And sometimes it's just knowing, like, sometimes I'm like, can I just be like, can I just not? And like, it's not your conscience? Because it's not about morality, but it's, you know, there's a, it's your confidence, and it's your self esteem that says, No, come on, you know, wallow in it a bit for a bit, but you know, what's gonna be best for your mental health? And then, you know, then you're like, Fine, I'll do it. Annoying. Yeah, so the next one is that relationships end. And as I was saying, like, they know that the person emailed me, and it's actually someone who was in my family. And so this is really hard. This is really hard, because it can be people that you are very close to currently. And if you're working on this stuff, you will realize that there are some people in your life that are very harmful, and boundaries are not going to do it. Like you can't repair the relationship because they're just, they are just not in a place where they're able to be who you want them to be. And obviously, we can't just force people to be who we want them to be annoying. Rude. So you will have to move away from people that you have no, maybe for a long time that you've got lots of memory with memories with you will have to end relationships and have difficult conversations and it's just so much easier to not it's just so much easier to not easier but not better for you. And it means you have to rebuild so it means that there may be no one that you've got long term relationships with it may be that all of your people who you're surrounded with a new friends and, and that is sometimes difficult because it's it's nice to have those long term relationships where you can like, remember when we were five, and we were like in the playground and that was cool.

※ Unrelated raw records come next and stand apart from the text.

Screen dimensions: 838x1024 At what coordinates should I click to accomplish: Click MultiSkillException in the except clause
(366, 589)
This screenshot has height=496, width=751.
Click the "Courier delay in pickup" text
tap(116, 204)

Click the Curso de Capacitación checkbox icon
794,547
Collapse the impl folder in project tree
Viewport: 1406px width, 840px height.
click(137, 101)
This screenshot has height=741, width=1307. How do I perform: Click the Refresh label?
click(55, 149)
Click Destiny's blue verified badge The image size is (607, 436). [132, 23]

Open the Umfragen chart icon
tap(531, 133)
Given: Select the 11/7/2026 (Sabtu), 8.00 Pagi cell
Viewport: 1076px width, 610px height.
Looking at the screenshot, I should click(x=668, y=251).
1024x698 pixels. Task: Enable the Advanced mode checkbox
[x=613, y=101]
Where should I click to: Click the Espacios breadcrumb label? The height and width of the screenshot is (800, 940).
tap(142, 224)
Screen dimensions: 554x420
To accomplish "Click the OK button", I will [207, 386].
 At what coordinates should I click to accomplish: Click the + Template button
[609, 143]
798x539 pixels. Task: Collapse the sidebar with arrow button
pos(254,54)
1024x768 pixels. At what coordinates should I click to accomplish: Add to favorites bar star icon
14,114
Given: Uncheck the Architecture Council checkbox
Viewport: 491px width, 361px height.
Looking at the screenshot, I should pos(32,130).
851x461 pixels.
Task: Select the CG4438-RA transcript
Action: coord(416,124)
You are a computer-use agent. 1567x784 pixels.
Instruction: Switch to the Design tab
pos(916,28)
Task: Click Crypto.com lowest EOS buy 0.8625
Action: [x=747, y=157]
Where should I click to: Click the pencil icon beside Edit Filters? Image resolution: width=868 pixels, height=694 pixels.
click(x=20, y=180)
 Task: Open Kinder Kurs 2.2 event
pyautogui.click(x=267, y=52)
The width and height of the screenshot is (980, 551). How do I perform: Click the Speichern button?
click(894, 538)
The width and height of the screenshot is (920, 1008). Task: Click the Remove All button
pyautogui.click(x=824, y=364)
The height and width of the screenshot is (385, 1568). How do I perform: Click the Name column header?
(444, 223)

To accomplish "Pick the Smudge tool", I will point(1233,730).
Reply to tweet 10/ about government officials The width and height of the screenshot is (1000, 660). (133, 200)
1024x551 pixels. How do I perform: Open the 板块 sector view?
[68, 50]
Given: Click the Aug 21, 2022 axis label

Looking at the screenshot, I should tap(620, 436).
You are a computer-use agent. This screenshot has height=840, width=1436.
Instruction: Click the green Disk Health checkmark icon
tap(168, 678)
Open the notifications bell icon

And those people that you grew up with your childhood friends, or maybe even family members might not be the safest people. And so you may lose relationships might absolutely have lost a lot of relationships. If I think about who I was friends with, when I had lower self esteem, I don't think many of them have survived into this new version of me. I've got like childhood friends who, you know, you will message maybe once or twice a year, and, you know, so I'm lucky in that way that I because because, you know, people that I I like to keep up with, but if I had those people, maybe maybe if I had people in my life who were from childhood who were super toxic, then I would have to not be in contact with them. And so for those, for people who are dealing with that, that's really hard. And it can be sad, and it can be like, questioning being like, Am I like really uptight? Like, why can't I just get over this? Hence why I spent years in therapy, no joke being like, why can't I just get over this? Why can't I just let this person be rude and mean to me? Why do I have to be so uptight about it? And it's not it wasn't me being uptight, it was you know, that person was not good for my mental health.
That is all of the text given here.